Through this cooperation, digital health tools were not just replicated, but thoughtfully adapted and fully institutionalized, ensuring lasting ownership by national governments.

Scaling Digital Health Innovations in India

By 2020, eVIN had been scaled nationwide in India, covering more than 29,000 health facilities and becoming the backbone of vaccine logistics. Along with the Ministry of Health and Family Welfare, UNDP ensured training of over a million healthcare workers, most of them women, empowering them with skills that helped them navigate digital technologies like eVIN and more. eVIN's success became the springboard for:

• Co-WIN - the platform that registered over 1.2 billion beneficiaries and tracked more than 2.4 billion doses during India's COVID-19 vaccination campaign.

• U-WIN - the world's largest electronic immunization registry, now tracking over 100 million pregnant women and children.

• TB-WIN - designed to monitor adult TB vaccination drives.

• AVIN - managing animal vaccine supply chains.

• Zoo-WIN - supporting surveillance and response for zoonotic diseases such as rabies and snakebites.

Together, these platforms demonstrate how one successful innovation can evolve into a stack of digital public goods, tackling diverse health challenges across sectors.

Taking Lessons Global

Building on these experiences, UNDP India has supported several countries-including Sudan, Malawi, and Afghanistan-in designing and adapting similar digital health systems.

In Malawi, eVIN and CoWIN-inspired systems have improved stock visibility, reduced wastage, and even streamlined appointment scheduling. For a country where vaccine access is often hampered by geography and limited infrastructure, these improvements are game-changing. In the case of Sudan and Afghanistan, both countries have adapted digital systems to strengthen cold chain monitoring and coordinate COVID-19 vaccination campaigns, despite complex environments.

In each case, India's leadership, combined with UNDP's facilitation, has created a practical pathway for countries to learn from one another and leapfrog challenges without starting from scratch. More recently, under the UNSDG Fund, a joint collaboration between the Ministry of External Affairs, the Ministry of Health and Family Welfare, and UNDP India was launched to bring the learnings from eVIN and U-WIN to Zambia and Lao PDR.

These partnerships are helping countries harness digital public goods to strengthen health systems, improve efficiency, and ensure that no one is left behind.

Full Circle with SMILE

When I met Febri again in 2022, he had transformed. Once a curious learner, he had become a master trainer and a key resource person for SMILE-now fully institutionalized by Indonesia's Ministry of Health. What began as a simple adaptation of eVIN had evolved into a nationwide backbone of health logistics.

By then, SMILE was tracking far more than vaccines. It monitored medicines for tuberculosis, HIV, and malaria; supported immunization routines; managed rabies vaccines; oversaw Health Care Medical Waste (HCMW); and ensured the availability of essential medical supplies. This expansion meant that millions of Indonesians-from bustling cities to the most remote islands-now had more reliable access to lifesaving commodities.

Equally important, SMILE has helped nurture a new generation of digital health leaders. Women are at the forefront of this transformation-making up 57% of the workforce driving SMILE's success. Every day, they ensure stock availability, prevent wastage, monitor cold chains, and keep lifesaving medicines flowing through the system. Their leadership is a powerful reminder that digital transformation is not just about technology, but about empowering people and strengthening health systems from the ground up.

Indonesia is not only strengthening its own health system but is also ready to share this model with the world.

This full-circle moment captures the true power of South-South cooperation: countries learning from one another, adapting proven solutions, and then paying it forward. It is not just about transferring technology-it is about building confidence, ownership, and resilience in health systems across the globe.

Blog by Abhimanyu Saxena, Unit Head, Health Systems Strengthening, UNDP India.

• [Instructions to follow]: Rewrite the digital health blog post from "Through this cooperation, digital" up to and including "COVID-19 vaccination campaign.", switching "health facilities" to "health centers".

• [Entries supplied]:
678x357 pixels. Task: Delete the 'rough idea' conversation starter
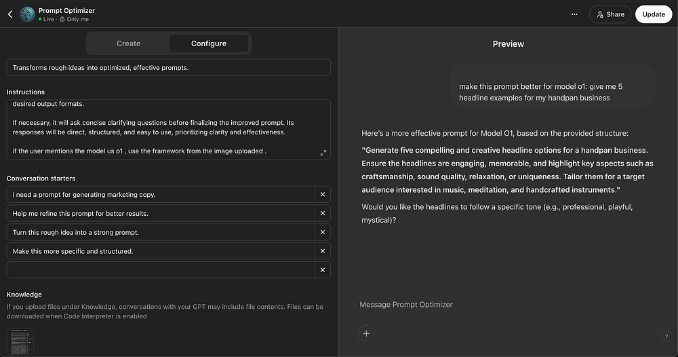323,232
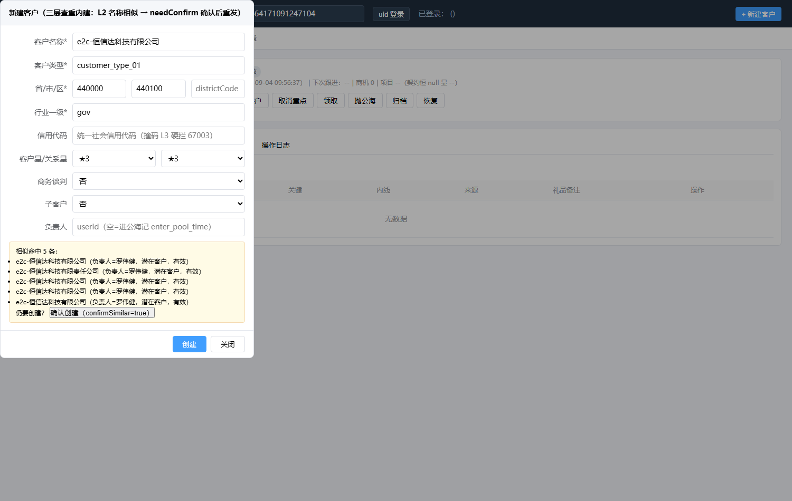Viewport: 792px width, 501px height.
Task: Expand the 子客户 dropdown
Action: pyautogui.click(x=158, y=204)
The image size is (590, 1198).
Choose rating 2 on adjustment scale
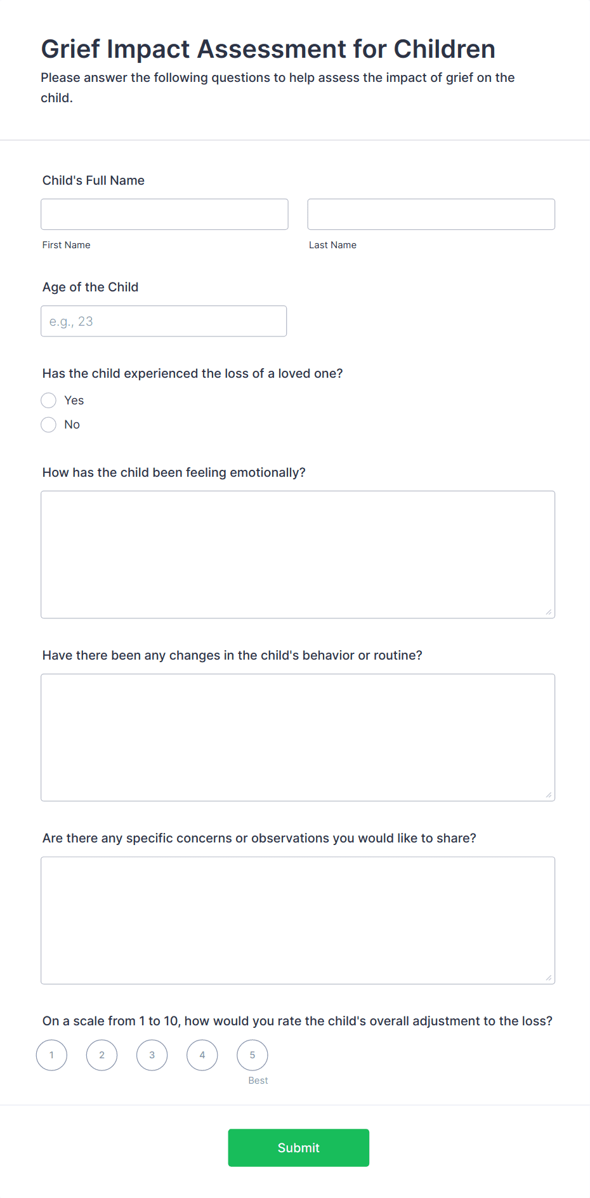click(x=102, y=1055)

==

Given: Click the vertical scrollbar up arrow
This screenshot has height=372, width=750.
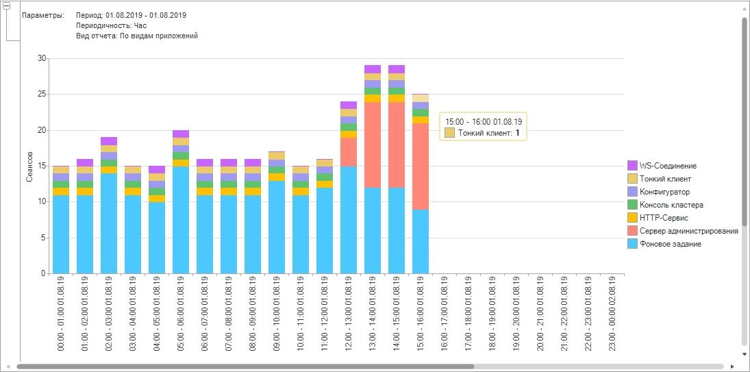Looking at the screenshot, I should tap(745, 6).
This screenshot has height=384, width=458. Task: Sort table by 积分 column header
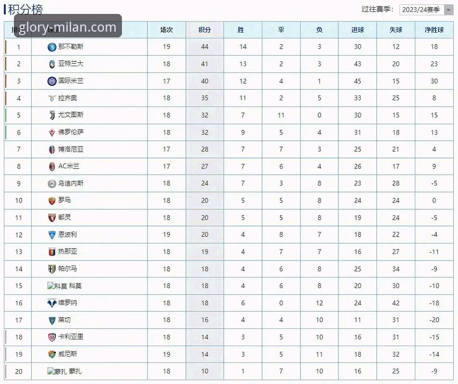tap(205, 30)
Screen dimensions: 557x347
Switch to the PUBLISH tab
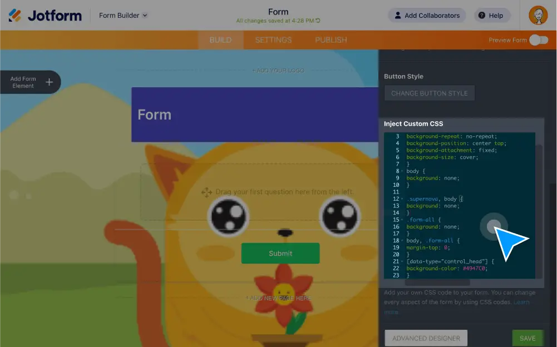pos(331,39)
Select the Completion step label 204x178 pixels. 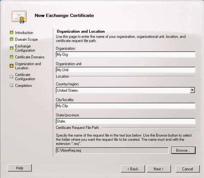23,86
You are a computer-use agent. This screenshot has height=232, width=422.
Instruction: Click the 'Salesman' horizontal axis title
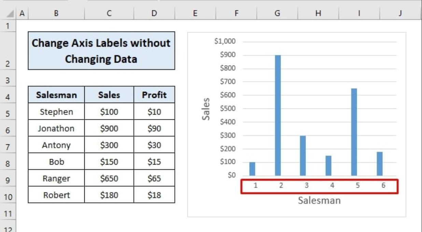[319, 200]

==

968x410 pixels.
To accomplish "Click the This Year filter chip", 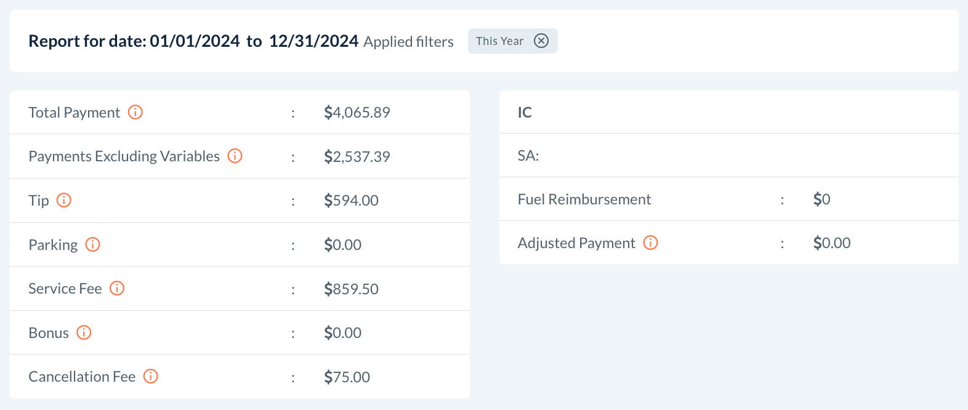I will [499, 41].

• [Result of this task]:
Through this cooperation, digital health tools were not just replicated, but thoughtfully adapted and fully institutionalized, ensuring lasting ownership by national governments.

Scaling Digital Health Innovations in India

By 2020, eVIN had been scaled nationwide in India, covering more than 29,000 health centers and becoming the backbone of vaccine logistics. Along with the Ministry of Health and Family Welfare, UNDP ensured training of over a million healthcare workers, most of them women, empowering them with skills that helped them navigate digital technologies like eVIN and more. eVIN's success became the springboard for:

• Co-WIN - the platform that registered over 1.2 billion beneficiaries and tracked more than 2.4 billion doses during India's COVID-19 vaccination campaign.